■ **RECORDS FOR THE TASK**
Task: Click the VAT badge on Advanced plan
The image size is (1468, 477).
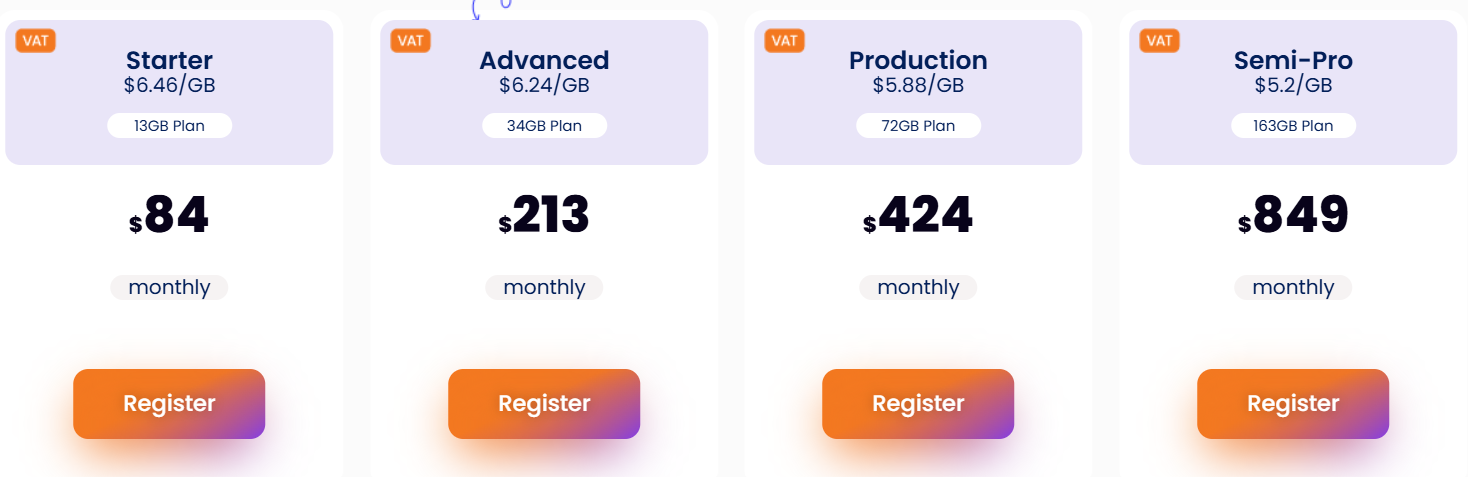Action: pyautogui.click(x=410, y=40)
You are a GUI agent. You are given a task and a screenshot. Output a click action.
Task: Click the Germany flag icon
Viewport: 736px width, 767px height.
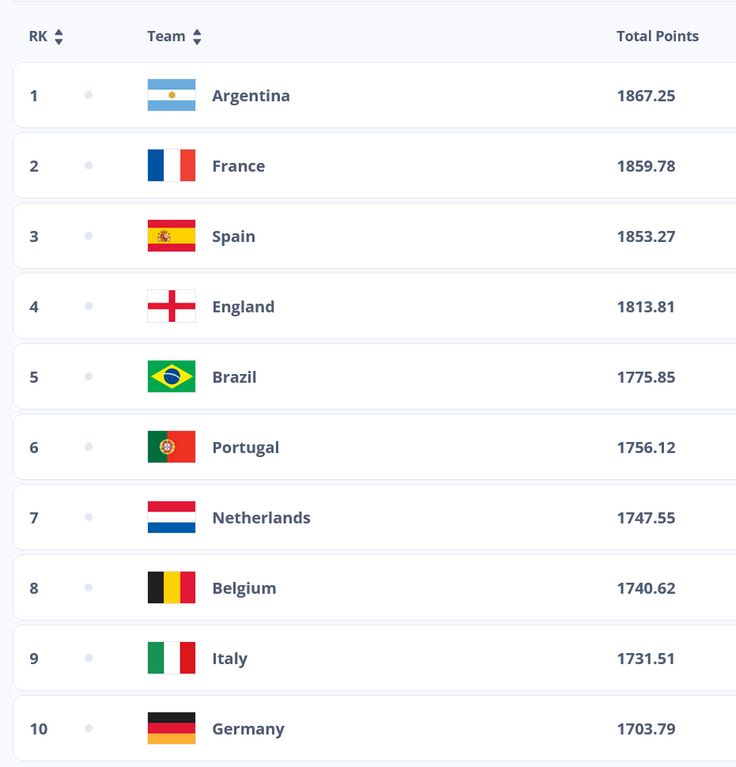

■ **THE TASK**
Could you restate every record above word for word, leaving the pictures out?

■ **SOLUTION FOR THIS PROBLEM**
Task: Click the VAT badge on Advanced plan
The image size is (1468, 477).
Action: pyautogui.click(x=410, y=40)
You are a GUI agent. You are given a task and a screenshot. Output a click action.
Task: Click the Germany flag icon
Viewport: 736px width, 767px height.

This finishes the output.